___ MATERIAL PROVIDED
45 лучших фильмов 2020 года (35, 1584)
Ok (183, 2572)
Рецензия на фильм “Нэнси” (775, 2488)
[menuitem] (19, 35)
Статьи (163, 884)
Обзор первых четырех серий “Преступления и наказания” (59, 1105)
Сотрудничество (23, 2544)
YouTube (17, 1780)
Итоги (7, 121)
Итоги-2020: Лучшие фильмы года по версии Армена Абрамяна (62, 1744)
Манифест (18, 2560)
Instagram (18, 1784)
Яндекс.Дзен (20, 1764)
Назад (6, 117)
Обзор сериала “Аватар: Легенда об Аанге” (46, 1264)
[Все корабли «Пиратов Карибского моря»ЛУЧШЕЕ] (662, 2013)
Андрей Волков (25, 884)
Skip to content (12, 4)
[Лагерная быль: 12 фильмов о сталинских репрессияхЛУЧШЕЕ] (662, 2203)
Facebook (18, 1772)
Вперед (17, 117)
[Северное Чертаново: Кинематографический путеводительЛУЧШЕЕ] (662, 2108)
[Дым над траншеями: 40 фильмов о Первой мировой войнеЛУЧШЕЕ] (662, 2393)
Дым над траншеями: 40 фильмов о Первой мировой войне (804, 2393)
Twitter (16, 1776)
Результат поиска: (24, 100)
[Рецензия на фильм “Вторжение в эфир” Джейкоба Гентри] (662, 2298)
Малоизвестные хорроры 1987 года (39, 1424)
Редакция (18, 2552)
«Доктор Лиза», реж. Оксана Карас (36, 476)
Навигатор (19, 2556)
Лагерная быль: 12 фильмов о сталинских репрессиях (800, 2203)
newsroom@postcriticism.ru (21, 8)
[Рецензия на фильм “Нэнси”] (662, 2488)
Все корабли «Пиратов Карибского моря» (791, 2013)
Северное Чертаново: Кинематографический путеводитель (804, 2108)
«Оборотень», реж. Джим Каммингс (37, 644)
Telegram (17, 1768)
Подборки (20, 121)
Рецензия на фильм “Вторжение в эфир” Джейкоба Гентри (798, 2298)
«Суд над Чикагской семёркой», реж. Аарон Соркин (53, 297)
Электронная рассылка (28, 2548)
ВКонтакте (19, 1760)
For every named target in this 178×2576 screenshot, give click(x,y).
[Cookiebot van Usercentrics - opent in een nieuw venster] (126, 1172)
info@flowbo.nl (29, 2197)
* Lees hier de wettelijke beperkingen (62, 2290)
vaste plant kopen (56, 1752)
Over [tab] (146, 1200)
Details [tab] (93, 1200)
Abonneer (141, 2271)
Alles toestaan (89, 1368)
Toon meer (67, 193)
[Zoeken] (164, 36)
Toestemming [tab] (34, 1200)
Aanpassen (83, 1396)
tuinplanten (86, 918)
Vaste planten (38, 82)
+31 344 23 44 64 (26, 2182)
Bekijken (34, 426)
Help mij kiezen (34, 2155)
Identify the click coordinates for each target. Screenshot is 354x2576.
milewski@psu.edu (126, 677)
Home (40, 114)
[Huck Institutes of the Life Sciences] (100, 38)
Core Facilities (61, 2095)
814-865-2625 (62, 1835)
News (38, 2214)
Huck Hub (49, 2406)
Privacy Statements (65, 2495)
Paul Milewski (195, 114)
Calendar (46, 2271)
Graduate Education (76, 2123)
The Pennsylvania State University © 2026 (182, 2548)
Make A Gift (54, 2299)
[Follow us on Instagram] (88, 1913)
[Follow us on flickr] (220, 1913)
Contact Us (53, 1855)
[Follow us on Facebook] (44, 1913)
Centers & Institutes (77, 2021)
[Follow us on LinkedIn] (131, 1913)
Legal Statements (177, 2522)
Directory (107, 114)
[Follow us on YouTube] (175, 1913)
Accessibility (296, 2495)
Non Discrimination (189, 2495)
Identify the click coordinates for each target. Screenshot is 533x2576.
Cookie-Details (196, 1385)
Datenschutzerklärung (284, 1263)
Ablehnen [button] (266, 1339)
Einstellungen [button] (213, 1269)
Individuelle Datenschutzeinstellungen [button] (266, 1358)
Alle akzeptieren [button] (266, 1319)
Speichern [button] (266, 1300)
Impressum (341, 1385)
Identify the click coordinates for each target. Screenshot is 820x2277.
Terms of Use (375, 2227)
______
Using the entries above, copy out all lines that contain the string "Северное".

[Северное Чертаново: Кинематографический путеводительЛУЧШЕЕ] (662, 2108)
Северное Чертаново: Кинематографический путеводитель (804, 2108)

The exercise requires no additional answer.